По этому поводу — маленький сюжет из воспоминаний Константина Симонова. В послевоенные уже годы его должны были включить в делегацию для поездки в США, но в списках фамилии писателя не оказалось. Позже выяснилось, что Сталину кто-то из доброхотов «стукнул», что Симонов любит выпить, — это и стало формальным поводом исключения его из членов делегации. Узнав об этом, оскорбленный Симонов воскликнул: «Ну и что же, что я пью? Ума-то я не пропиваю!»
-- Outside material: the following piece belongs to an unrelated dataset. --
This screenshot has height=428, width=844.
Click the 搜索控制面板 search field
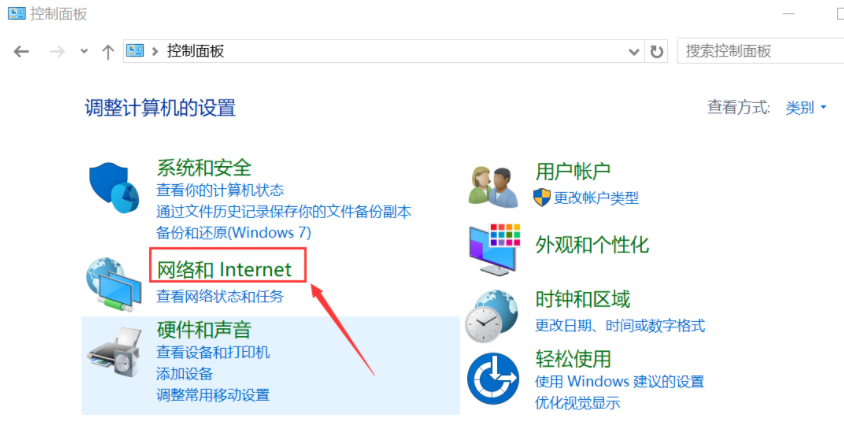760,52
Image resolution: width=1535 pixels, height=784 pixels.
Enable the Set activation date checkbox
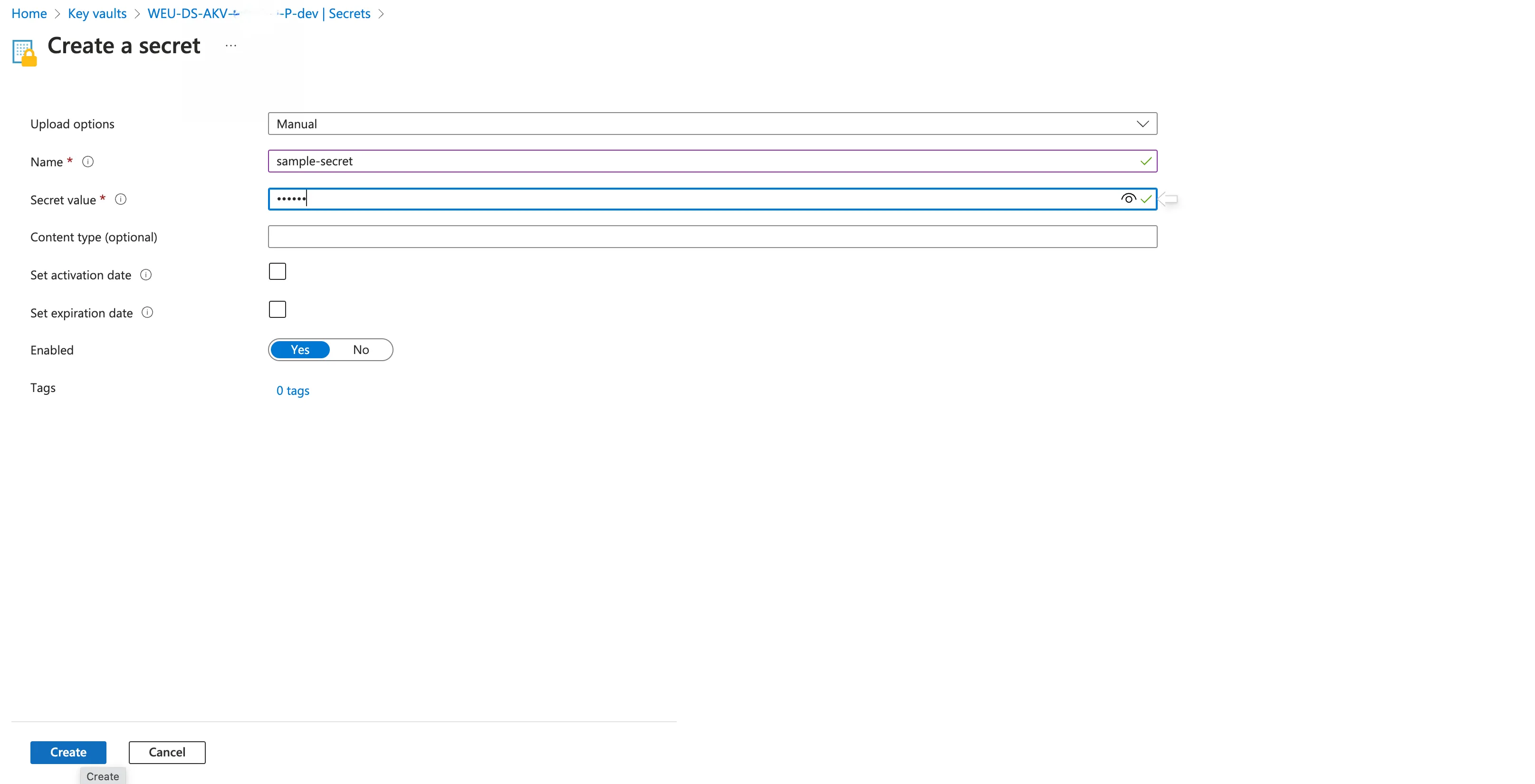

Алкогольная болезнь — это результат сложного взаимодействия многих факторов — социальных, бытовых, психологических, физиологических. И кстати, менее всего исследована именно физиологическая, или, если угодно, биохимическая сторона алкоголизма. Если для академика Углова каждый пьющий — это алкоголик, то для серьезных ученых вопрос о том, где проходит граница между бытовым пьянством и хроническим алкоголизмом, т. е. болезненным злоупотреблением спиртными напитками, остается открытым. Еще не разработаны точные биохимические и психиатрические критерии, которые бы позволили определить, переступил человек эту едва различимую грань или нет.
И все же кое-что о химии возникновения алкоголизма уже известно. Поскольку читать об этом мне было интересно, то, надеюсь, и вы не перевернете эту страницу непрочитанной.
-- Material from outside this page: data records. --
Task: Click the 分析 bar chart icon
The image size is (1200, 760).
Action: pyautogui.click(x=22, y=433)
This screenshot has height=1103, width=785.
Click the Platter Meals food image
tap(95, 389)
Итак, лет тридцать назад американский ученый Р. Вильямс сформулировал гипотезу, согласно которой восприимчивость некоторых людей к спиртному может зависеть от особенностей обмена веществ. Причем, конечно, не имеется в виду знаменитый случай с неким японцем, которому делали операцию аппендицита и случайно занесли в брюшную полость дрожжевые грибки. С беднягой произошла удивительная вещь — съест он всего лишь кусок хлеба, и через некоторое время пьян вдрызг. И в этом несчастливом качестве он пребывал довольно долго, его увольняли с любой работы. Хорошо, что в Японии хватает нормальных ученых и врачей, — в конце концов с ним разобрались и помогли ему. Странные люди эти японцы… Воображаю, сколько наших соотечественников охотно поменялись бы с этим человеком местами…
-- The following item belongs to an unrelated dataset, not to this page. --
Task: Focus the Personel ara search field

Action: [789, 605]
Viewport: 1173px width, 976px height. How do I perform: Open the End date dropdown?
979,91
Но вернемся к Вильямсу. По его мнению, у некоторых людей происходит извращение обмена — организм не в состоянии использовать те или иные питательные вещества. Возникает недостаток некоторых аминокислот, дефицит витаминов, а это прямым образом сказывается на деятельности гипоталамуса, контролирующего питание. На этом фоне может возникнуть повышенная потребность организма в алкоголе — веществе, в котором при нормальном обмене организм не нуждается.
Гипотеза Вильямса нашла подтверждение в опытах на животных. Снижение вдвое калорийности питания, недостаток витаминов группы В и некоторых гормонов, отравление четыреххлористым углеродом или введение инсулина вызывали у мышей и крыс заметную тягу к алкоголю, которая закреплялась генетически и даже усиливалась у потомства.
Крупный исследователь биохимических предпосылок алкоголизма Д. Лестер придавал большое значение одной из стадий превращения алкоголя в организме — его окислению в уксусную кислоту. Известно, что на ранних этапах эволюции живого, в первичных организмах алкоголь играл весьма важную роль — фермент алкогольдегидрогеназа окислял его, превращая в важный для обмена веществ активный ацетил. И вот «пережитком» тех далеких времен, возможно, и является сама алкогольдегидрогеназа, которая в организме человека и животных содержится в необъяснимо больших количествах. Доктор биологических наук И. Сытинский справедливо замечает по этому поводу: «Маловероятно, чтобы в эволюционном развитии обмена веществ было предусмотрено изобретение человечеством алкогольный напитков…» Нервная система первичных организмов была очень примитивна, и поэтому на ней не сказывалось побочное действие алкоголя, связанное с отравлением нервных клеток.